El próximo sábado 26, pasada la media noche, hará diez años que recibí una llamada por teléfono a través de la cual me informaban del asesinato de monseñor Gerardi. Por ese entonces, vivía en la zona 2 de la capital y llegué más corriendo que andando al lugar de los hechos. Casi nadie hablaba, la consternación invadía el ambiente, lo increíble había sucedido a escasos dos días después que en la Catedral, abarrotada de personas de diversos sectores sociales, habíamos escuchado las palabras entusiasmadas y proféticas de monseñor Juan Gerardi en la entrega del REMHI.
Pocos minutos después de llegar a San Sebastián, y a petición de personeros de la Oficina de Derechos Humanos del Arzobispado, decidí ir en busca de mi hermano a la zona 18 para que, con su cámara, captara esos momentos de dolor y las diferentes escenas del crimen. Me tocó tomar la lámpara y darle luz en donde indicara, mientras él realizaba su trabajo que posteriormente serviría al propio Ministerio Público. Lamentamos no haber enfocado a todos los presentes, pues entre ellos, según lo supimos después, había elementos del EMP que tenían que informar de las reacciones de los presentes.

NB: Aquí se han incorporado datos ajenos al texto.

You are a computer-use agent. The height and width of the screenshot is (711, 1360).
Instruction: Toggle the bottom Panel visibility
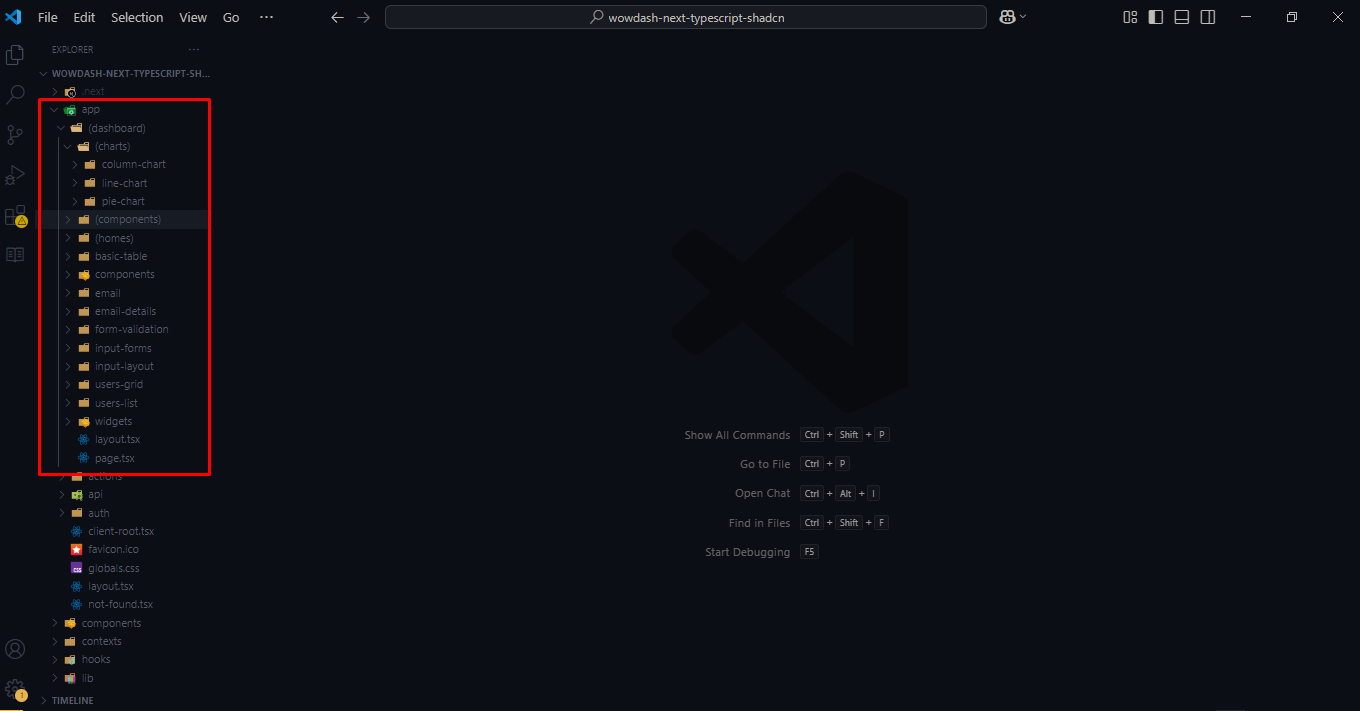[x=1181, y=17]
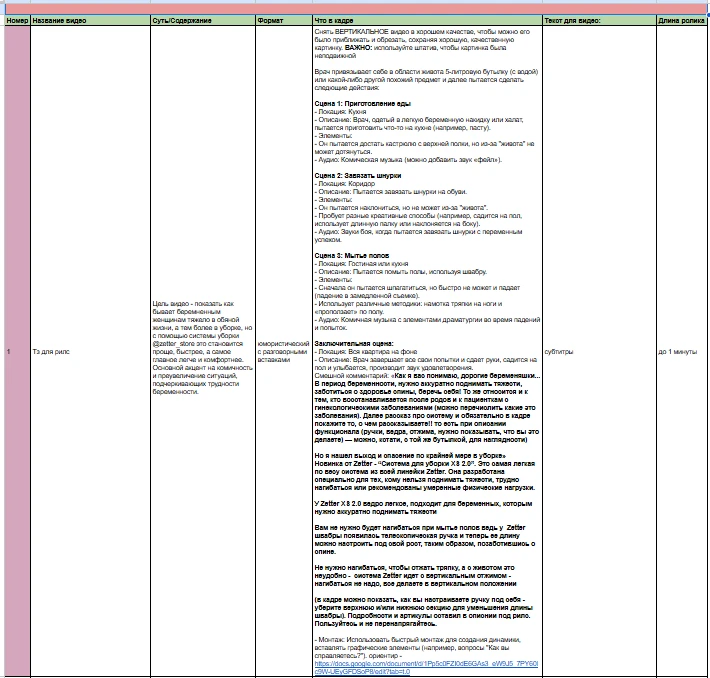The image size is (710, 678).
Task: Click the pink cell with number 1
Action: (16, 352)
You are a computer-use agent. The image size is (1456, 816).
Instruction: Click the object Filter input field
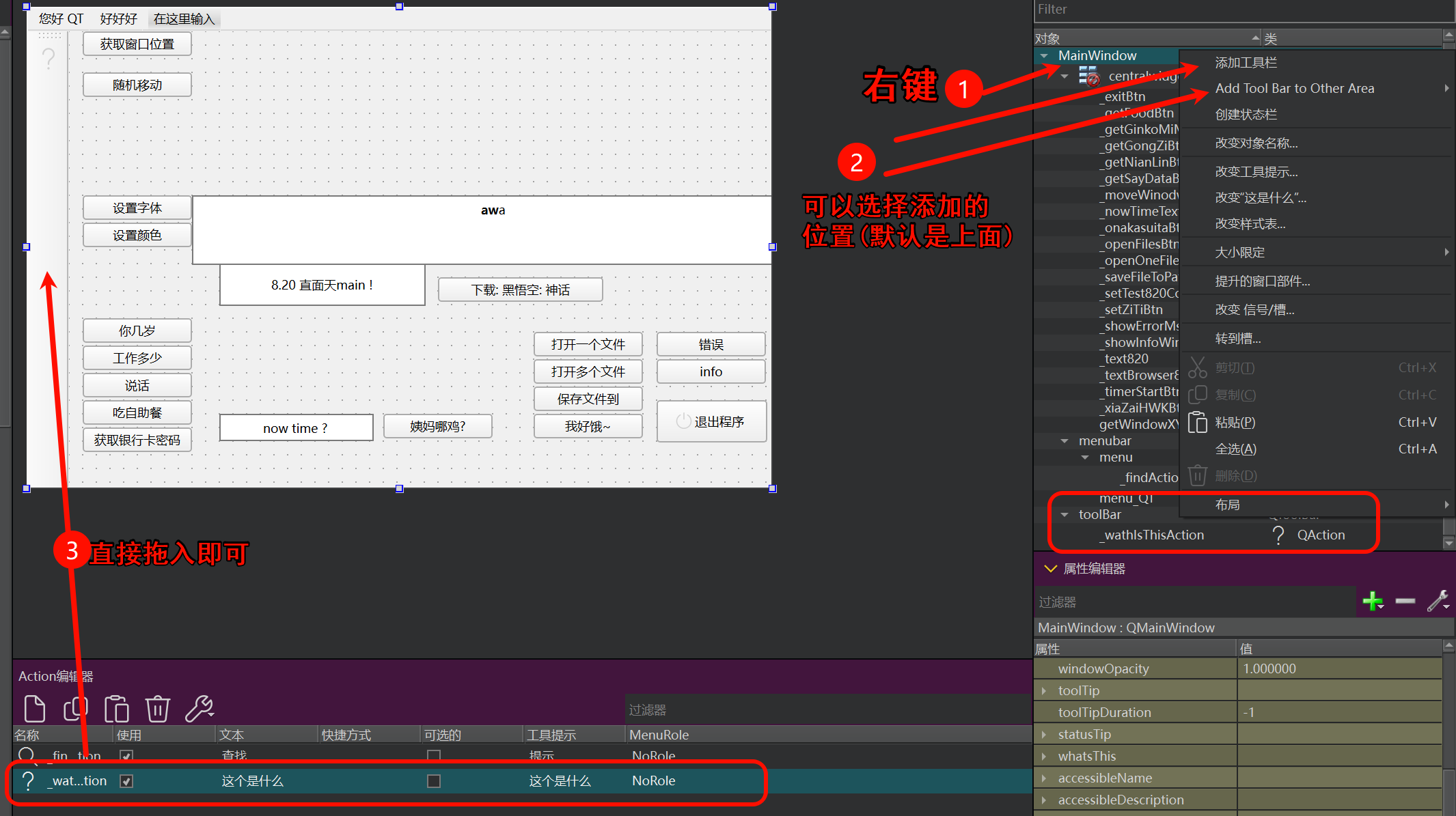coord(1244,10)
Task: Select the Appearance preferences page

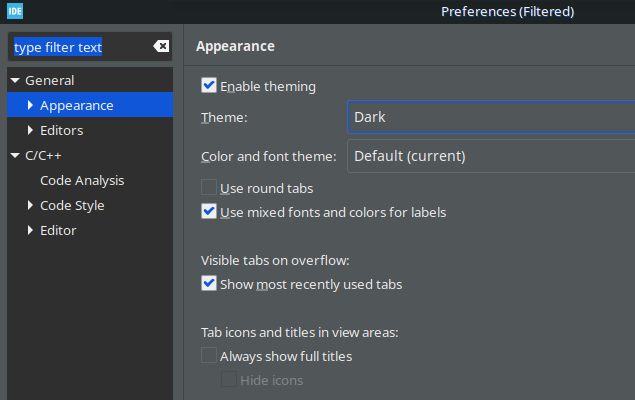Action: tap(77, 105)
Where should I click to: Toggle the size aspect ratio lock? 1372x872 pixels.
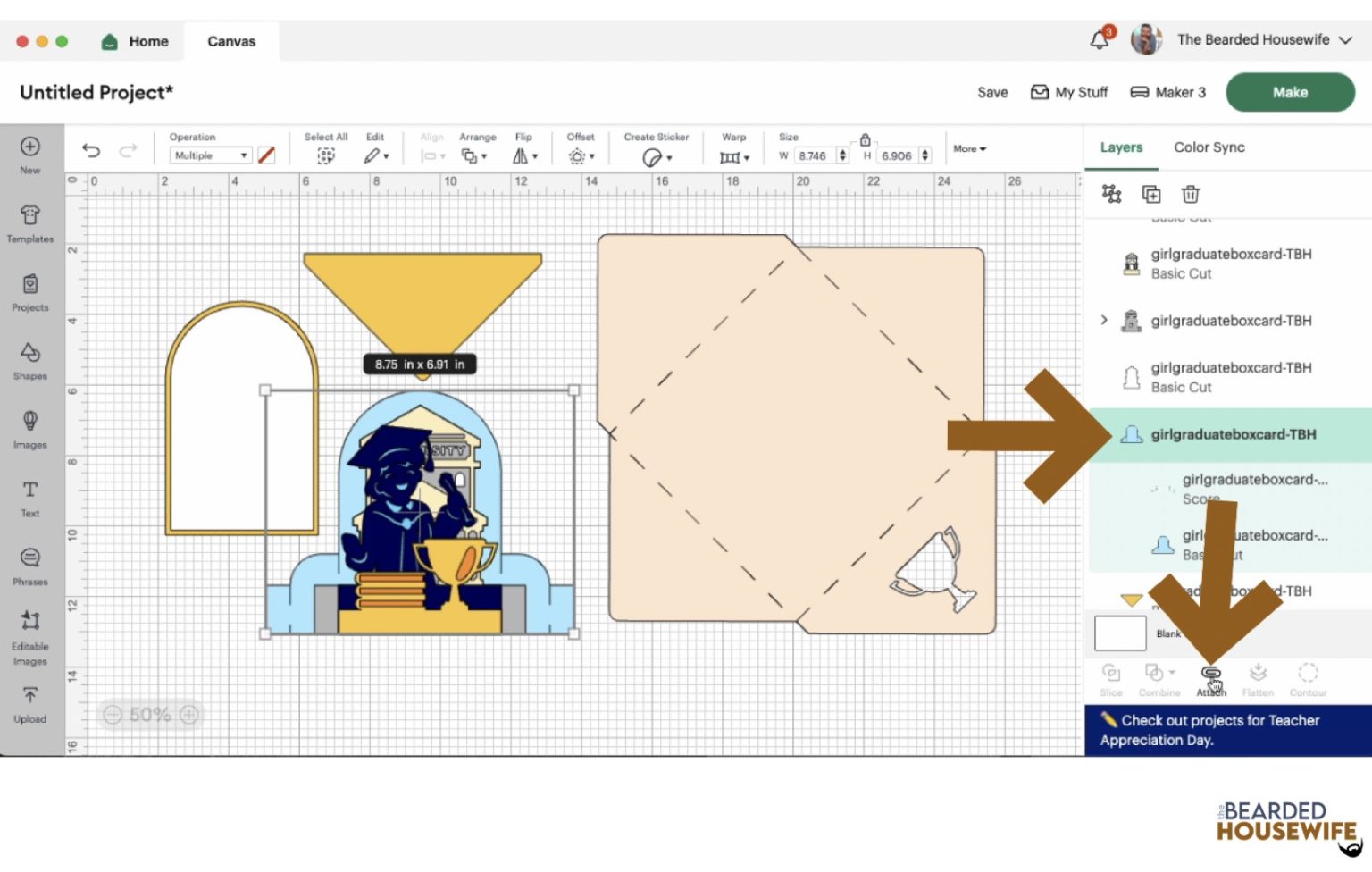[x=865, y=139]
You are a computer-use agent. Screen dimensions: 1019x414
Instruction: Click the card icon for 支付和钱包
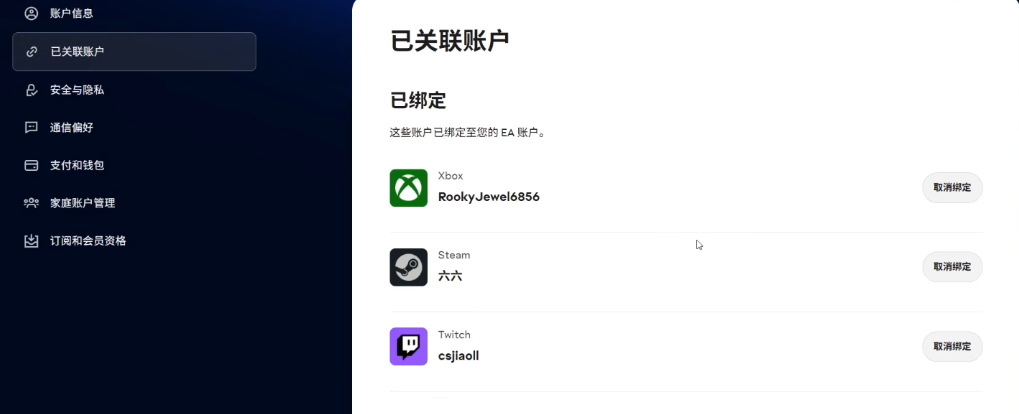tap(31, 165)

El año pasado, el capitán Lima, condenado por su complicidad en el hecho, circuló un video con imágenes pirateadas de lo que hicimos, que colocó en una página de Internet, con una versión de los hechos, en donde hace una acusación velada contra mi persona. Cuatro veces me hace aparecer intencionalmente en el video, cuestionando maliciosamente el porqué de mi presencia. Ahora dice que presentará una película intentando descargar su responsabilidad en el brutal asesinato de monseñor Gerardi. Habrá que reparar en su intencionalidad de acusar a otros de un crimen cometido por especialistas del Estado Mayor Presidencial y de seguir protegiendo a los autores intelectuales que planificaron y dieron la orden de ejecución. Las evidencias de su complicidad en el crimen le costaron una condena y quién sabe cuánto cuesta su silencio para que no delate a los autores intelectuales. Solo el espíritu de cuerpo de una institución que apoya criminales puede explicarlo.
Desgraciadamente, las noticias dicen que está a punto de salir libre, hecho que representa una amenaza para quienes le condenaron y para quienes él cree que son los responsables de su desgracia. La justicia, a pesar de todo, ya ha dado su veredicto y eso es un gran avance en un sistema acostumbrado a mantener la impunidad de los asesinos del pueblo.